The single biggest thing that decides whether Real Estate Professional Status holds up is not whether you did the hours. It is whether you can prove them. The 750-hour test and the material participation piece both come down to time, and time is only worth anything to the IRS if you documented it. So the practical question is not "did I work enough," it is "can I hand an auditor a record that stands."
The good news: the standard is more reasonable than people fear. The bad news: most investors reconstruct their hours the week before they file, and a reconstruction is the weakest possible version of proof.
What the IRS actually requires
The recordkeeping rule lives in Treasury Regulation 1.469-5T(f)(4). It governs how you establish material participation, which is the hours side of the whole REPS question. The regulation does not demand a stopwatch or a punch clock. It says participation may be established by any reasonable means.
In plain terms: a log works. A contemporaneous log of your hours, kept as you go, is exactly what I recommend and exactly what you want to hand the IRS if they come asking. A calendar works too, because it independently shows where you were and what you were doing on a given day.
The move that makes your record nearly bulletproof
Use both. A log and a calendar together beat either one alone, because they corroborate each other. The log says you spent three hours managing a turnover on the 14th. The calendar shows the 14th blocked for that property. Two independent records pointing at the same facts are far harder to wave away than one.
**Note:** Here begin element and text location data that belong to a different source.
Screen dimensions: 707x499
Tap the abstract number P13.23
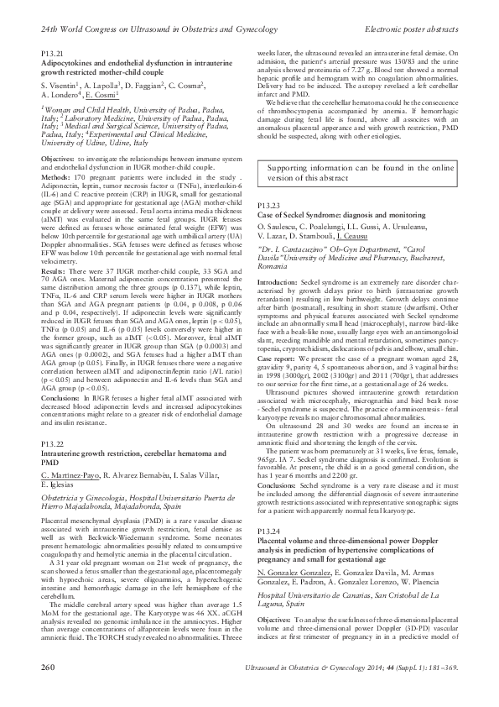(268, 205)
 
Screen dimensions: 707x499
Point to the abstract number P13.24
(268, 508)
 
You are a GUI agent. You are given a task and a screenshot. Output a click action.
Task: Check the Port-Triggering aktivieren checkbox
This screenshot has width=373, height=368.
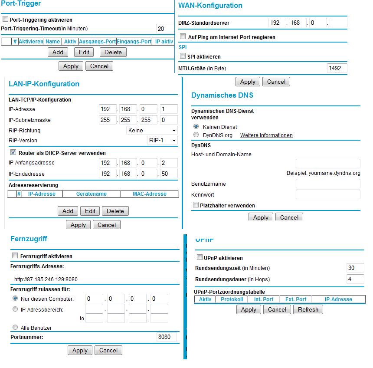click(x=6, y=20)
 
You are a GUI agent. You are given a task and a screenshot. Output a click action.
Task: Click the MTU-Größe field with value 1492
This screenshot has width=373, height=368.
click(x=337, y=68)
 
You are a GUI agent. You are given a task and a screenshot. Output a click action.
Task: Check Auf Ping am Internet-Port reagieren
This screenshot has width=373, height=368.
click(x=183, y=37)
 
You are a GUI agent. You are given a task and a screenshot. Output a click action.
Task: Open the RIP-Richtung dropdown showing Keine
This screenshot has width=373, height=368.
click(x=152, y=130)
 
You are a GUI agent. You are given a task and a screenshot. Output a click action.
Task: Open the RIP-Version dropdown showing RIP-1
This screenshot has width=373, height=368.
click(x=163, y=140)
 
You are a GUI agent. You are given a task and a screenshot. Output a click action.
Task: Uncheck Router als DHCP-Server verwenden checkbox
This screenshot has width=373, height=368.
click(x=13, y=153)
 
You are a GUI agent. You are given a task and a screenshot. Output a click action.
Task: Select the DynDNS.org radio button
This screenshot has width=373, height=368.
click(x=196, y=135)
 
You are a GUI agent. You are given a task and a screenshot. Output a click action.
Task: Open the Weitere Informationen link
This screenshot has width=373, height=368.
click(x=266, y=135)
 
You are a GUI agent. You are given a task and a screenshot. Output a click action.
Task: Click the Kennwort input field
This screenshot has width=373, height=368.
click(x=328, y=194)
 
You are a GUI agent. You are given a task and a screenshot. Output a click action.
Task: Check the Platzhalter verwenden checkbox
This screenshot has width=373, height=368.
click(x=196, y=205)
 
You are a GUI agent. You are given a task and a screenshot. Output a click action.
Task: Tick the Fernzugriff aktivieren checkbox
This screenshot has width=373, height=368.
click(x=15, y=256)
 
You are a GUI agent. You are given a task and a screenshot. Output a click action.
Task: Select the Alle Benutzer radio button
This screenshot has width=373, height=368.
click(x=16, y=328)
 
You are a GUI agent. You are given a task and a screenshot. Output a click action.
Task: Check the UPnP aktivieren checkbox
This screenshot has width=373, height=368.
click(x=200, y=258)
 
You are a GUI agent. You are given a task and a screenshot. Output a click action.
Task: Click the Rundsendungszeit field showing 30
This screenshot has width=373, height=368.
click(x=355, y=268)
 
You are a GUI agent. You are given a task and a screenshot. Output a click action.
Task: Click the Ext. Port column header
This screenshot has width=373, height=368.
click(x=296, y=299)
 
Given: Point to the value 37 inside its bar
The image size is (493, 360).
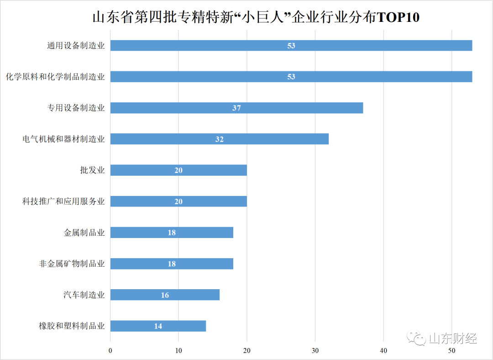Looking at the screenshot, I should point(236,108).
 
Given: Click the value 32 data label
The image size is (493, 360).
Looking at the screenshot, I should point(220,139).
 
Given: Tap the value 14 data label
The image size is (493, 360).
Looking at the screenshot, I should point(158,326).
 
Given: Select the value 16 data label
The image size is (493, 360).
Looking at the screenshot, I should point(165,295).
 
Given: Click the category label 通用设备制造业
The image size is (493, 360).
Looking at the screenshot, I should point(76,46).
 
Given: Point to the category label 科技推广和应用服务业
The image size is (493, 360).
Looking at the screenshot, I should point(63,201).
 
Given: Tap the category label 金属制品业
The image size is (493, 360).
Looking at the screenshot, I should point(84,233).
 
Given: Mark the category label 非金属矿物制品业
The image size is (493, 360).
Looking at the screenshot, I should point(72,264).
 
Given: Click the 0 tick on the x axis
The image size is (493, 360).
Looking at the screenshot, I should point(110,350).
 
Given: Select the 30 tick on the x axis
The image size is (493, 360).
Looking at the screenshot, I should point(315,350).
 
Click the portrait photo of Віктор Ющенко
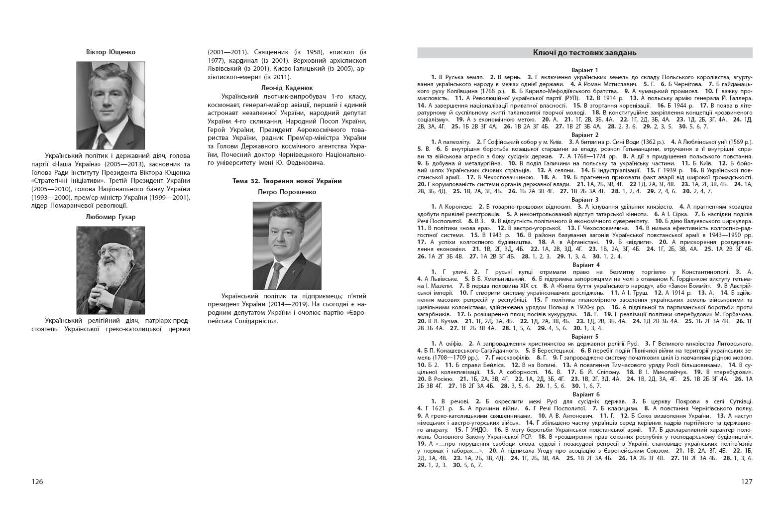point(111,105)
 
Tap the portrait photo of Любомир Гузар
point(111,270)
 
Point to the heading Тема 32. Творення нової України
point(287,181)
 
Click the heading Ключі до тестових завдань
point(584,53)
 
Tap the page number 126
point(37,482)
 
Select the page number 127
point(746,482)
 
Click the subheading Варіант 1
point(585,70)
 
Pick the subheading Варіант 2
point(585,135)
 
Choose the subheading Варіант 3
point(585,200)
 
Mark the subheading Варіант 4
point(585,264)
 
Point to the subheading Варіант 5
point(585,337)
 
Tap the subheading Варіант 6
point(585,394)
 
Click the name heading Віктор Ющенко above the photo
point(111,52)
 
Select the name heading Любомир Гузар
point(111,217)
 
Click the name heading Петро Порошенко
point(287,192)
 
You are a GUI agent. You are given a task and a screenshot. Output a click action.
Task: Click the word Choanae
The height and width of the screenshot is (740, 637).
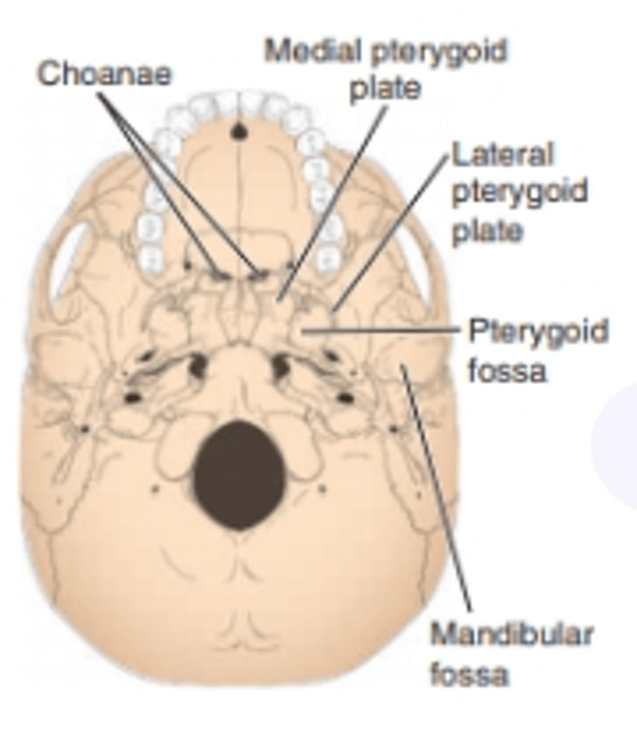(105, 73)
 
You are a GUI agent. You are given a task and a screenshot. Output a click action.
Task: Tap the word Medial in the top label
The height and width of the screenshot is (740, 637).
(313, 51)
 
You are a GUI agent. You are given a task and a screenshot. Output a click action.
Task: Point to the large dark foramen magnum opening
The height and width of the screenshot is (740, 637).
(239, 475)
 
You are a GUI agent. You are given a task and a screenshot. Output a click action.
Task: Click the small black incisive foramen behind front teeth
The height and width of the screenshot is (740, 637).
(239, 131)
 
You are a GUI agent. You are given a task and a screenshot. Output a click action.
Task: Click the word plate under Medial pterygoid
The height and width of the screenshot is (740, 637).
(385, 89)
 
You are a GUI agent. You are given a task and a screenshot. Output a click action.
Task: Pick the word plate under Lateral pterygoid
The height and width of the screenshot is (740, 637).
(487, 232)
That is the whole game with an audit: you want to be the person who says "here you go, read it, I counted my hours, I have proof." Not the person promising the hours were real but reconstructing them from memory and bank statements after the fact.
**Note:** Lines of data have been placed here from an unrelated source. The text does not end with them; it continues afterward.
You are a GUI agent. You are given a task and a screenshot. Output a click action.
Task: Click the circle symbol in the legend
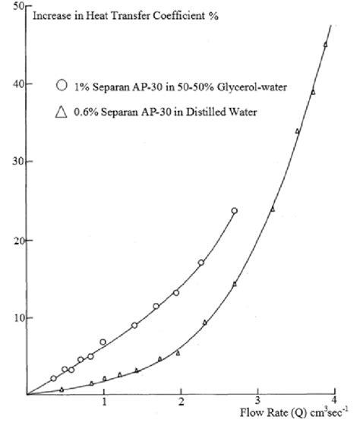click(x=61, y=85)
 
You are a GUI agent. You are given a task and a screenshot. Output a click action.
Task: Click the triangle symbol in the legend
click(x=61, y=113)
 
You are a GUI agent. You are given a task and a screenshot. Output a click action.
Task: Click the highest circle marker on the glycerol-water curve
click(x=234, y=210)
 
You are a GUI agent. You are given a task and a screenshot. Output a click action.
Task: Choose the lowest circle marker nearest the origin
click(x=53, y=378)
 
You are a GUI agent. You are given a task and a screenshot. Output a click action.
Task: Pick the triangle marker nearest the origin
click(x=62, y=389)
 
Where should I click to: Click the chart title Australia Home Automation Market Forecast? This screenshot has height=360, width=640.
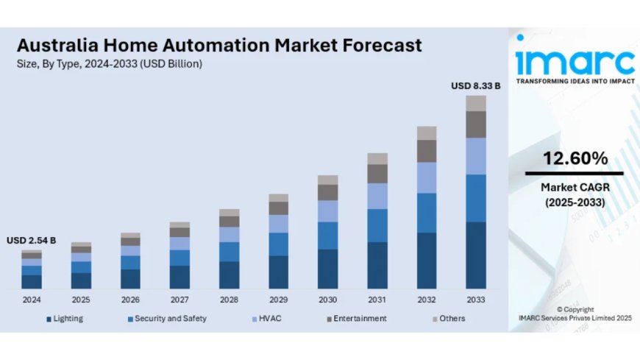tap(218, 45)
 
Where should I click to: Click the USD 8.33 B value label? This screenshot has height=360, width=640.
tap(475, 86)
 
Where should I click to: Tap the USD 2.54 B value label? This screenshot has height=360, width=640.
tap(32, 241)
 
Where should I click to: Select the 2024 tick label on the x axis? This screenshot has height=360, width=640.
tap(32, 300)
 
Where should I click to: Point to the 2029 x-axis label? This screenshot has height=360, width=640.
tap(278, 300)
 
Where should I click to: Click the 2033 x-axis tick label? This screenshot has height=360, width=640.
tap(475, 300)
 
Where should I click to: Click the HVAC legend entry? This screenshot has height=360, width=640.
tap(269, 318)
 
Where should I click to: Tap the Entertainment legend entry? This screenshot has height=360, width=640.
tap(359, 318)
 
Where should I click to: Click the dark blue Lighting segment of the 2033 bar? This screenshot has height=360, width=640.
tap(475, 255)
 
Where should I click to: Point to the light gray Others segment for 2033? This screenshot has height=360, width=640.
tap(475, 103)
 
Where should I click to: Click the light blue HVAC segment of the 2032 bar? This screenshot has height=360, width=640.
tap(427, 177)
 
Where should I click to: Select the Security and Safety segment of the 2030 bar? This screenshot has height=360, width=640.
tap(327, 236)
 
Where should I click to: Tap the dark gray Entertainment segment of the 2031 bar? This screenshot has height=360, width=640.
tap(377, 174)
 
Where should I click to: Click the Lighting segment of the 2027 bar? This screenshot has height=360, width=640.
tap(179, 277)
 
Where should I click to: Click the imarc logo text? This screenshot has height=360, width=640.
tap(575, 59)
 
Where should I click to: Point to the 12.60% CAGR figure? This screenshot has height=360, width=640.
tap(575, 158)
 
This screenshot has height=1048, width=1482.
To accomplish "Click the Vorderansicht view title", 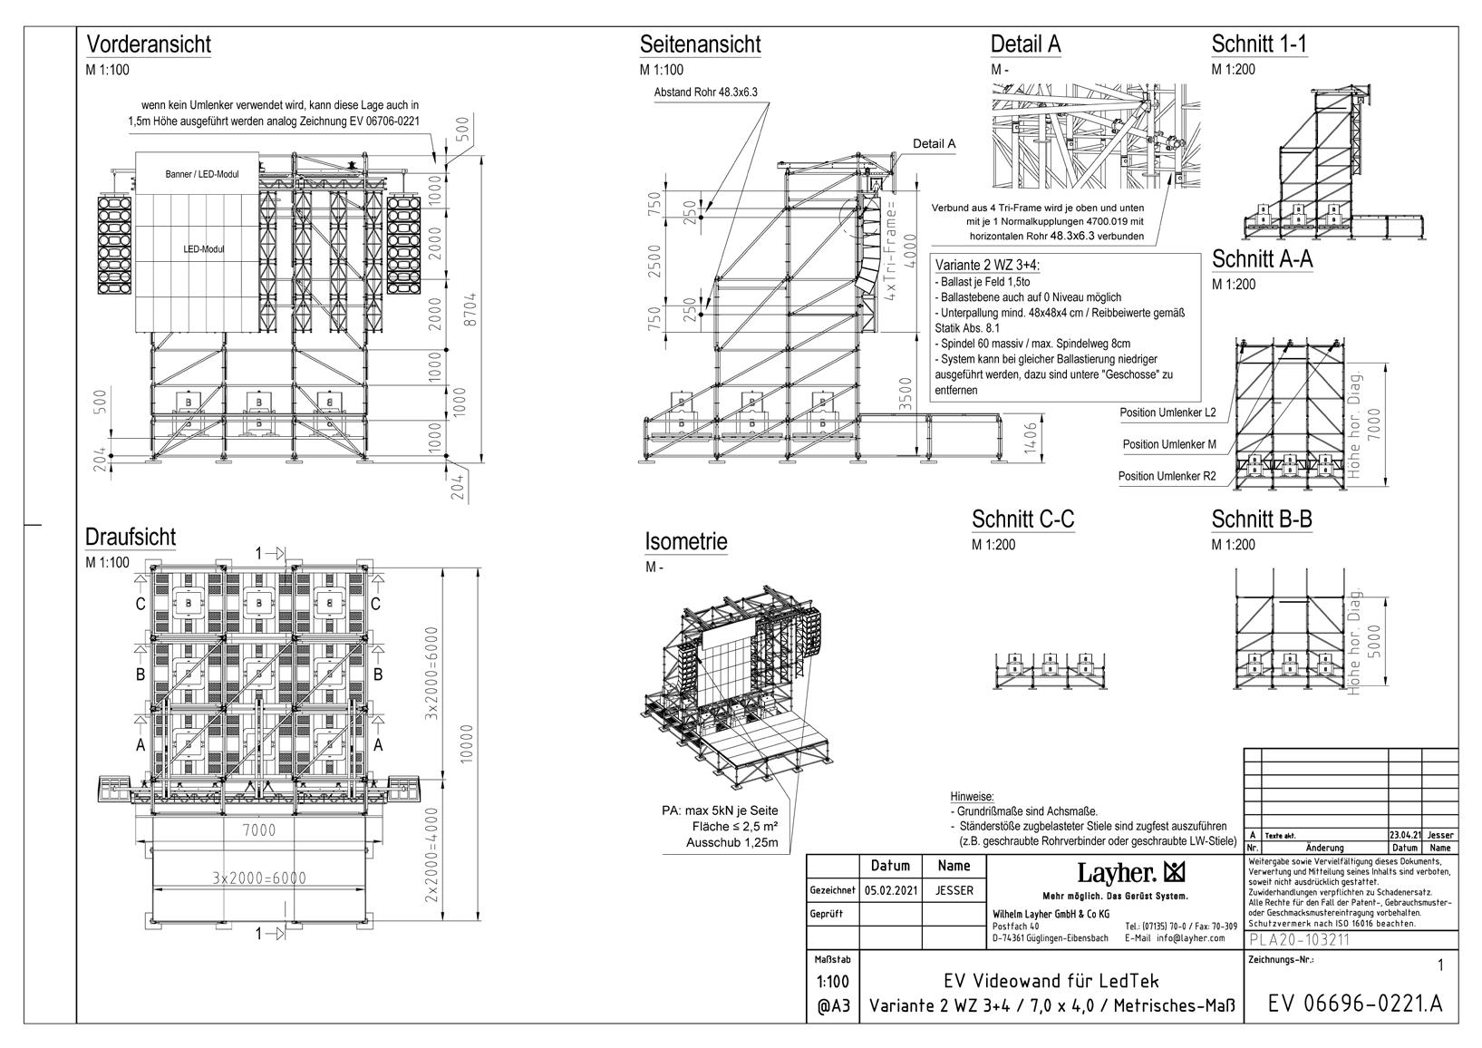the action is (x=148, y=44).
Log as you go, not in April
The word that matters in the regulation is reasonable, but the word that matters in practice is contemporaneous. Hours you record the day you work them are credible. Hours you assemble months later, from receipts and guesswork, are the first thing an auditor probes, because everyone's memory conveniently rounds up.
This is exactly why REPS Time exists. It is built to log the qualifying hours against the 750-hour test as you work them, with timestamps, so the record is contemporaneous by design instead of a scramble at tax time. Pair the app's log with your existing calendar and you have the two-source record the regulation rewards. If you want to go deeper, the recordkeeping standard itself is worth reading in Treasury Regulation 1.469-5T(f)(4).
One caveat worth stating plainly: logging the hours is necessary, but the hours also have to be the kind that count. A perfect record of non-qualifying activity still fails the test. Track the right work, track it as you go, and back it with a calendar.
This is educational, not tax advice. Your CPA confirms how the recordkeeping standard applies to your situation.